The little street that leads down to Patnem beach isn't suitable for cars, so I'm backpack laden as I pass the tiny shops, and step out onto the baking golden sand for the first time. It takes all of about three seconds for me to fall in love with the place and wonder when, if ever, I could possibly wish to leave.
|Patnem High Street, Goa|
|Patnem Beach, Goa|
Patnem is a lot more like the Goa I imagined twenty years ago, but quieter, gentler, calmer. There is a spectrum of people here from all walks of life, of all ages and from all corners of the world. There are a few holidaymakers, a lot of American girls training to be yoga teachers, travellers, people here for months on end just checking out for a while, and old guys who look like they’ve been here for centuries.
It’s hard to express what these people share, but if I had to use one word, it would probably be humanity. I’m sure between them they harbour some pretty crazy ideas about the universe and our place in it, and I’ve heard a few. But mostly there is a harmony and balance to the community here, and it comes from within, from a collective belief in the innate goodness of the world and the creatures that inhabit it. There are friendly faces everywhere; warmth, kindliness and compassion. So many of the things lacking in our everyday lives.
Of course there are downsides to a life here. Beach huts fill the area 100m back from the sand and where they meet, a string of restaurants and bars line the fringe. My hut is one of the last in the line, at the quietest end, but its unique acoustics render it a kind of sound box, and everything sounds louder inside than out. On my first night, people were on the beach fifty yards away, sat around a fire playing their bongos. Later they let off fireworks and whooped and cheered into the early hours of the morning. So much for compassion I thought.
When I finally woke after a restless sleep, the sea had got up in the night. The waves were crashing down outside and I wondered if I needn’t fear for my life.

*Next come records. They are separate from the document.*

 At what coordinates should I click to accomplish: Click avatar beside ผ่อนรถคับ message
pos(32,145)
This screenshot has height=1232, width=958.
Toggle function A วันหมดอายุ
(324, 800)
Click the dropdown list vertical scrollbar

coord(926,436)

I stepped out onto the ramshackle terrace only to see soft little ripples lapping the sand. I stepped back inside my seashell of a hut to hear them rendered as a tsunami once again.

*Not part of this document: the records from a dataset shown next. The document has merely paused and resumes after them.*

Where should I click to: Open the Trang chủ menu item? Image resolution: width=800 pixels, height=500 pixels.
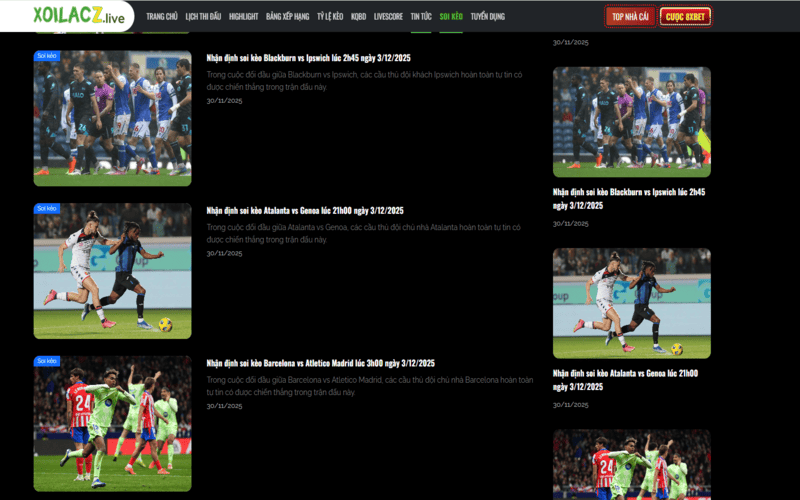[x=161, y=17]
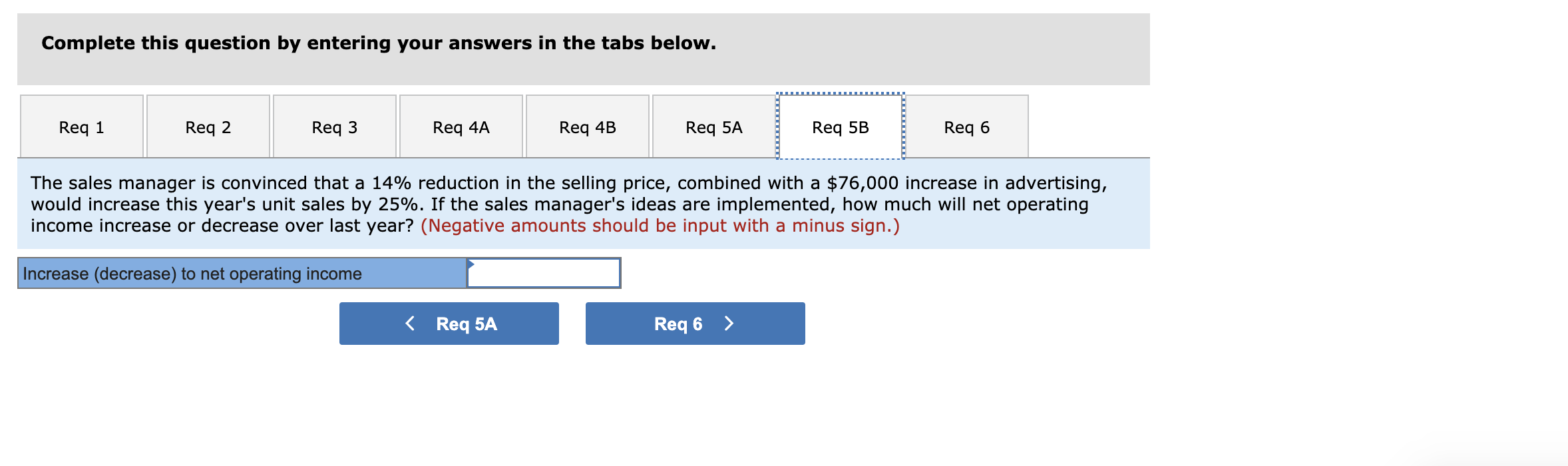Viewport: 1568px width, 466px height.
Task: Click the question instructions banner text
Action: pos(378,43)
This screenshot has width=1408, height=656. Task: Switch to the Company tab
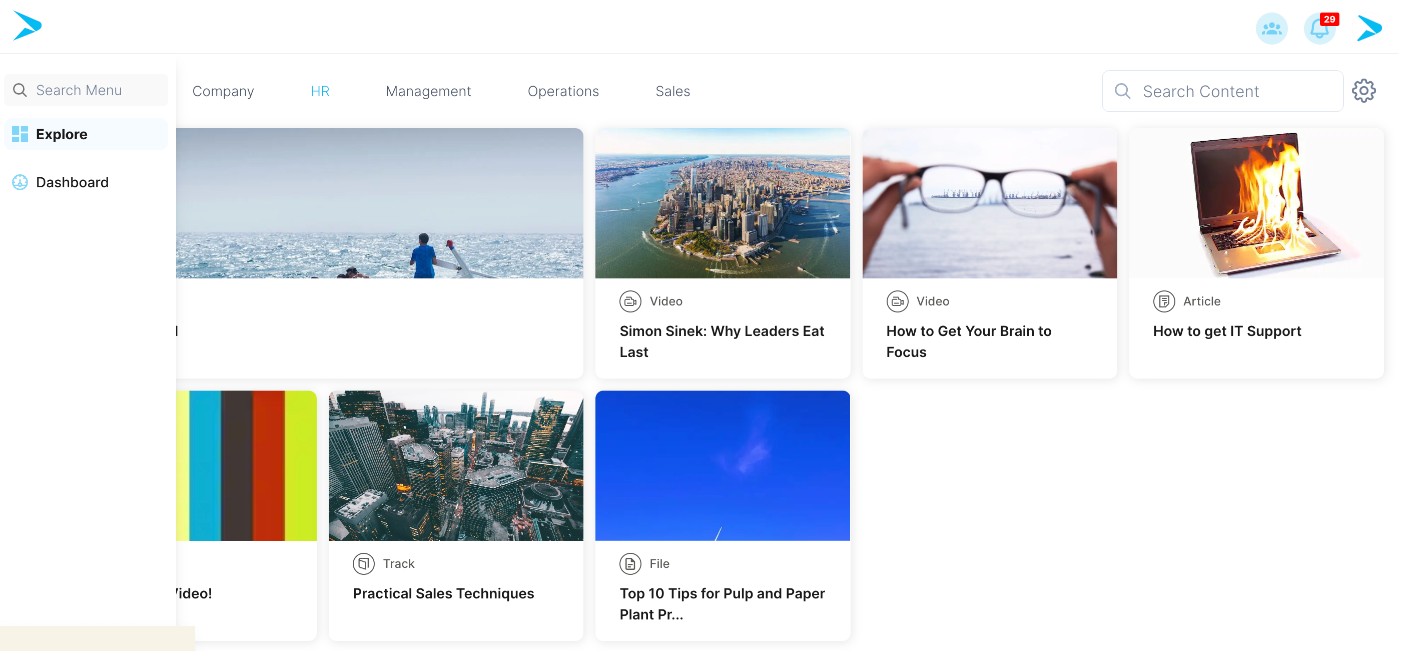click(223, 91)
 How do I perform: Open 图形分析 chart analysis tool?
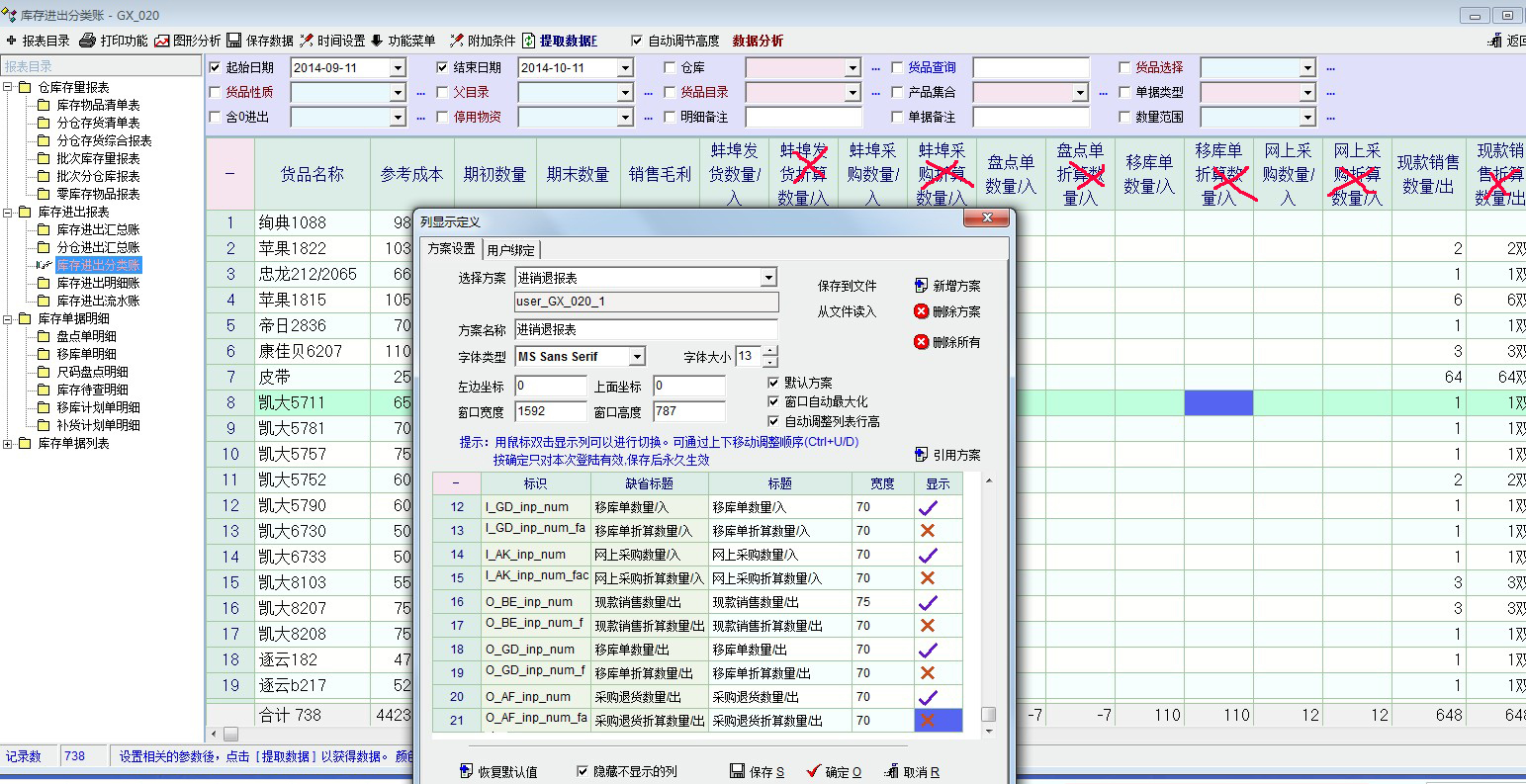[161, 41]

Maybe the place is rubbing off on me, because each night since I have slept blissfully and uninterrupted. Last night I fell asleep to a horrendous rendition of some U2 song or other at the open mic night next door. Fireworks get incorporated into my dreams, and the gentle rhythm of the bongos, and the sound of people laughing and enjoying themselves rocks me quietly and contentedly off.
Watching the Sun go down on Tuesday evening, I turned to look behind me and noticed that the Moon had already risen. I thought of the moon I watched rising over the Mekong before I entered Laos, four and a half years ago, winched quietly up into the night. Same Moon, same me. I turned west again because it struck me that the three seemed aligned, and so they were – Sun behind, Full Moon in front, and the Earth and I exactly in between.